By Rohini Kappadath
A basket of opportunities are being opened up across the Asian region.
However, Australia faces intense global competition for Asia’s markets. If we are to succeed we need to benchmark ourselves against international players who are also galvanising their business, government and community sectors to seize this opportunity.
Asia is not just an export market. Australian companies must make a shift from seeing themselves as ‘exporters’ into Asia — into becoming Asia-Pacific companies that are physically and culturally embedded in the region.
Our companies need to see themselves as part of the regional Asian economy and not just the Australian economy.
Boards must ask, “Do we have a capability in Australia that would be highly valued in Asia?” Linfox and Leighton Holdings were early movers into Asia and are reaping the rewards.
Given the high cost of our labour, Australia needs to compete on quality rather than scale. A good example of this is Germany, a country that has done very well in China, despite its high cost. We must compete in innovative niches rather than globally tradeable segments.

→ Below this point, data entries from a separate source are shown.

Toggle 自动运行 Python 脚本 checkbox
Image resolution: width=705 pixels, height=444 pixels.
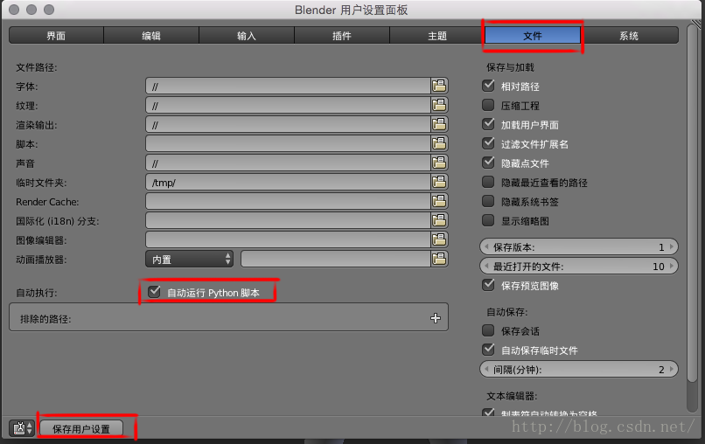tap(154, 292)
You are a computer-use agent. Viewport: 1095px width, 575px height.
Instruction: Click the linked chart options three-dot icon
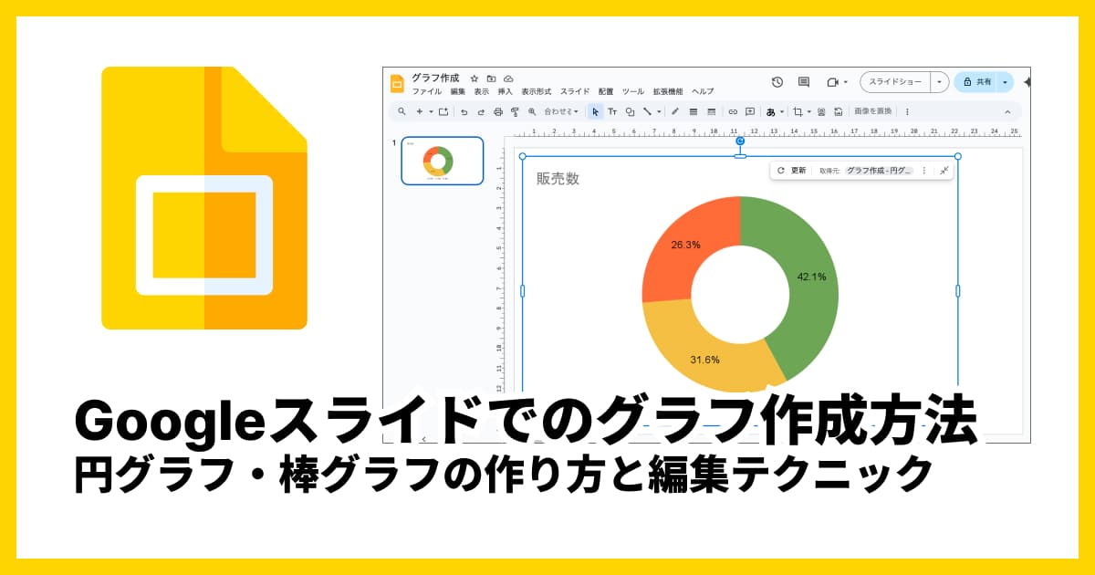click(924, 171)
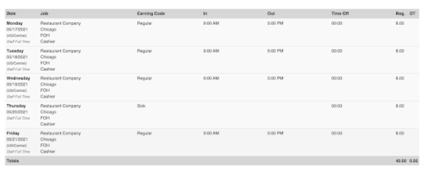Click the Totals row label

12,160
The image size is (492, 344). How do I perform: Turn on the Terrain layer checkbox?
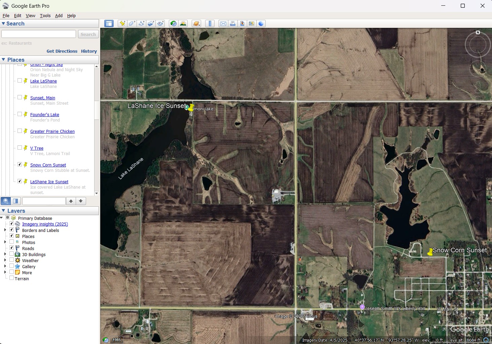tap(12, 278)
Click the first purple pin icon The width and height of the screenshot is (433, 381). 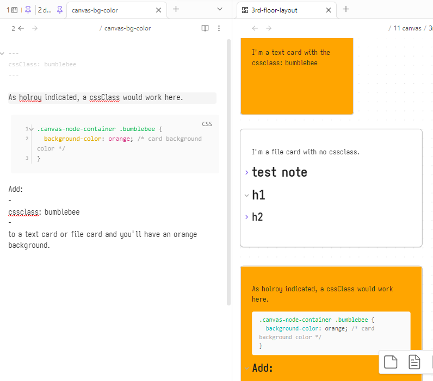[28, 10]
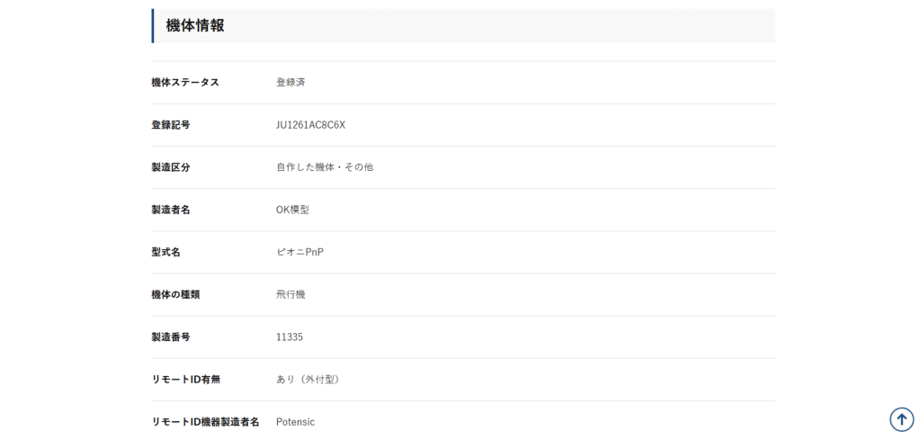Image resolution: width=921 pixels, height=440 pixels.
Task: Click the 製造者名 label
Action: point(170,210)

Success in Asia will only come with a contemporary understanding of the region — for which a widespread mind set shift is required across all segments of our society, not just in pockets of business and academia. A key risk to avoid is getting bogged in the quicksand of complacency, indecision and short-term thinking in relation to entering Asian markets.
Local competition is very strong and must not be underestimated. There are more English speaking graduates in engineering, technology, sciences coming of Asia than the Western world.
We need to turn traditional thinking about Asia upside down — from the boardroom to the factory floor. We are currently at risk of superficial engagement and anachronistic thinking. Fundamental within this shift is a respect for our Asian counterparts and an accurate understanding of their core strengths and capabilities.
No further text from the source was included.